If DAVINCI+ is selected for full funding next year, Garvin and his teammates propose launching the mission in 2026.
Yet another Discovery Program finalist, the proposed VERITAS mission, would concentrate on creating three-dimensional maps of Venus’ surface features and geology. NASA is also considering a CubeSat mission to study Venus’ atmosphere.
Meanwhile, California-based Rocket Lab is making plans to send a probe to Venus within three years or so.
“I’m working very hard to put together a private mission to go to Venus in 2023,” Rocket Lab CEO Peter Beck said last month during a webcast. “We’re going to learn a lot on the way there, and we’re going to have a crack at seeing if we can discover what’s in that atmospheric zone. And who knows? You may hit the jackpot.”
MIT’s Sara Seager said she and her colleagues have been talking with Rocket Lab about putting together the scientific payload for such a mission. The requirements are challenging: Such a payload would have to weigh no more than 3 kilograms (6.6 pounds), Seager said.

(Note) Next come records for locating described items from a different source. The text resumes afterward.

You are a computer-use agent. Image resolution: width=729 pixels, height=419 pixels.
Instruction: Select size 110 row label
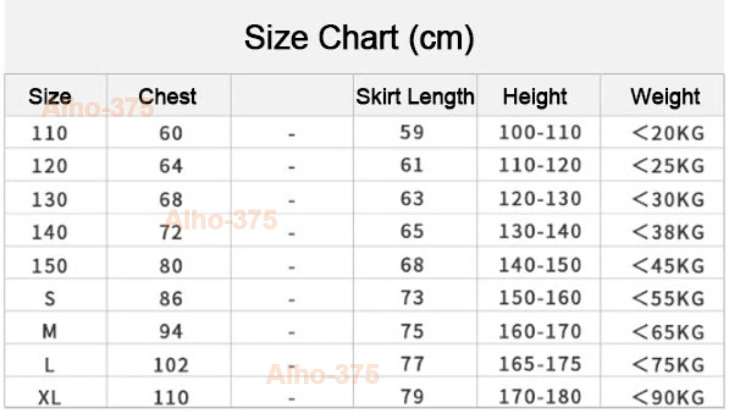(50, 134)
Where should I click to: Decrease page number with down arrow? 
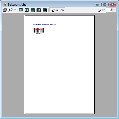[114, 11]
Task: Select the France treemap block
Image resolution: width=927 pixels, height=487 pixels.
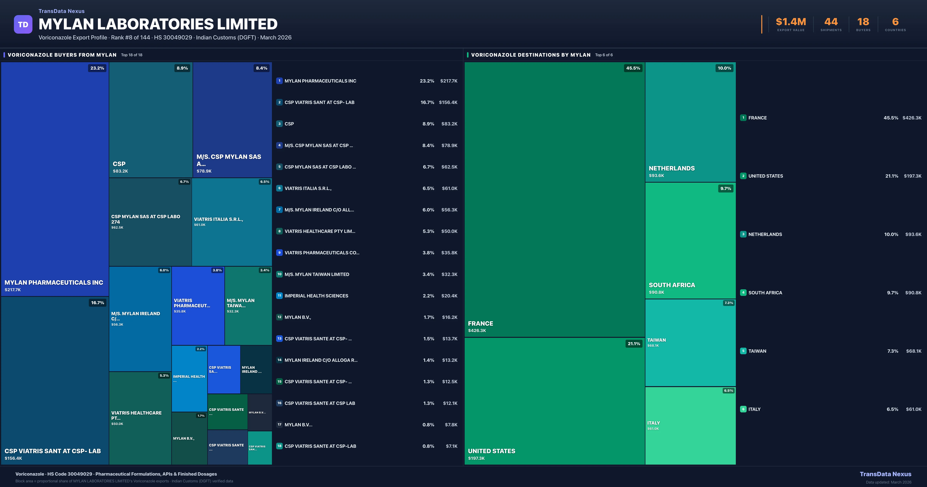Action: 554,198
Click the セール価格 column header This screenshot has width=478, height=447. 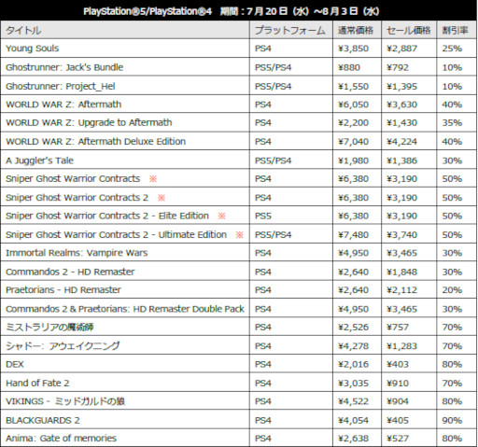pos(409,31)
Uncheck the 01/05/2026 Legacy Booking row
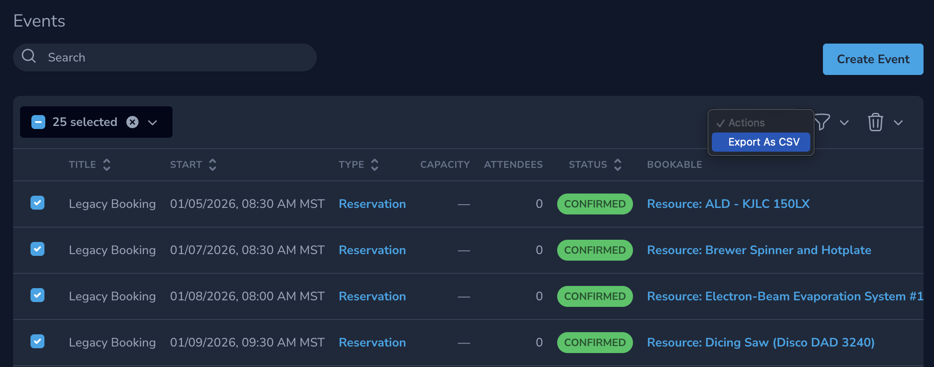Screen dimensions: 934x367 click(x=37, y=203)
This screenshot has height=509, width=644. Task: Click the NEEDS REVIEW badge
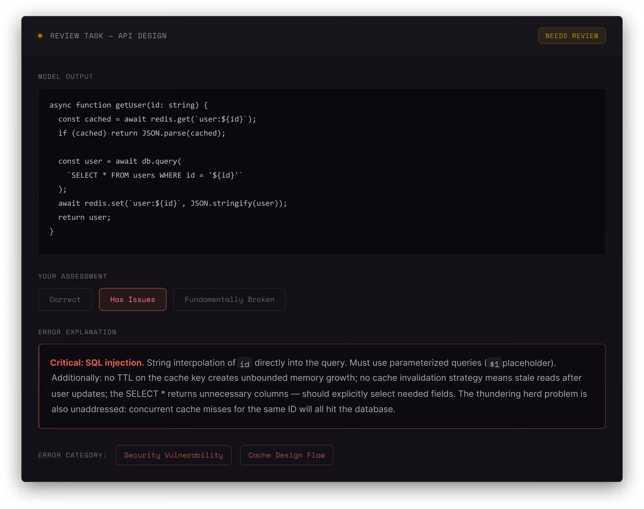[x=572, y=36]
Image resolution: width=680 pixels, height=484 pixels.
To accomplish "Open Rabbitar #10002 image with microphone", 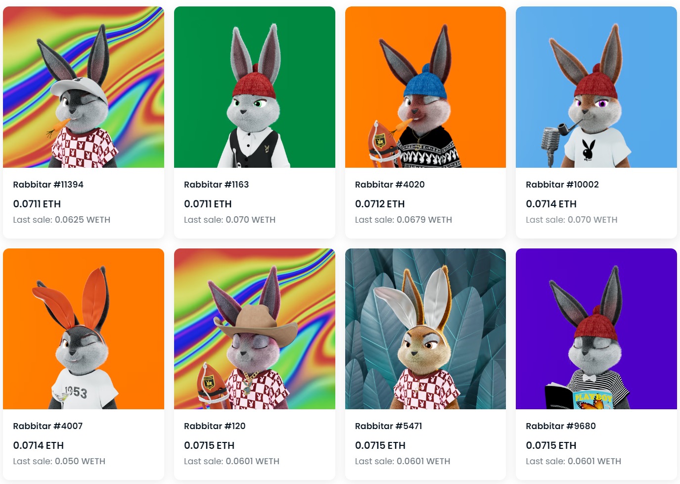I will (596, 87).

Details about potential funding for Rocket Lab’s mission haven’t yet come to light, but Russian-Israeli tech billionaire Yuri Milner is known to have Venus on his short list for a privately funded mission.
Back in 1985, the twin Soviet Vega probes deployed two balloon explorers in the Venusian atmosphere. Instruments on the balloons sent back data for 46 hours before their batteries ran out. Today, Seager was asked about that mission concept and said “a balloon is certainly the best way” to study what’s in the clouds.
“We have a long list of things we’d like, actually,” she said.
Over the past 30 years, NASA, the European Space Agency and the Japan Aerospace Exploration Agency have sent probes to Venus. In light of the findings published today, Grinspoon thinks it’s high time for the next visit.
“Now that we’ve found a genuine candidate biosignature, we absolutely must go,” he said. “And even if this turns out to be a false alarm, it could be productive, in the way that the ‘Mars rock’ (ALH84001) was. That turned out — probably — to be a false alarm, but it got everyone to think about it in a fresh way and ask, ‘Why not?’ ”
Update for 8:50 a.m. PT Sept. 14: NASA’s associate administrator for science, Thomas Zurbuchen, tweeted that the findings are “intriguing” but added that NASA will defer further comment until the post-publication discussion has run its course:
An intriguing paper about chemistry on Venus was published today. @NASA was not involved in the research & cannot comment directly on the findings; however, we trust in the scientific peer review process & look forward to the robust discussion that will follow its publication. https://t.co/uA0QztrAnV
— Thomas Zurbuchen (@Dr_ThomasZ) September 14, 2020
Update for 1:10 p.m. PT Sept. 14: Later in the day, NASA Administrator Jim Bridenstine tweeted that “it’s time to prioritize Venus” — which will probably lift the spirits of the folks working on the aforementioned proposals for missions to Venus:
Life on Venus? The discovery of phosphine, a byproduct of anaerobic biology, is the most significant development yet in building the case for life off Earth. About 10 years ago NASA discovered microbial life at 120,000ft in Earth’s upper atmosphere. It’s time to prioritize Venus. https://t.co/hm8TOEQ9es
— Jim Bridenstine (@JimBridenstine) September 14, 2020
In addition to Greaves, Sousa-Silva, Bains and Seager, the authors of the Nature Astronomy paper, “Phosphine Gas in the Cloud Decks of Venus,” include Anita Richards, Paul Rimmer, Hideo Sagawa, David Clements, Janusz Petkowski, Sukrit Ranjan, Emily Drabek-Maunder, Helen Fraser, Annabel Cartwright, Ingo Mueller-Wodarg, Zhuchang Zhan, Per Friberg, Iain Coulson, E’lisa Lee and Jim Hoge.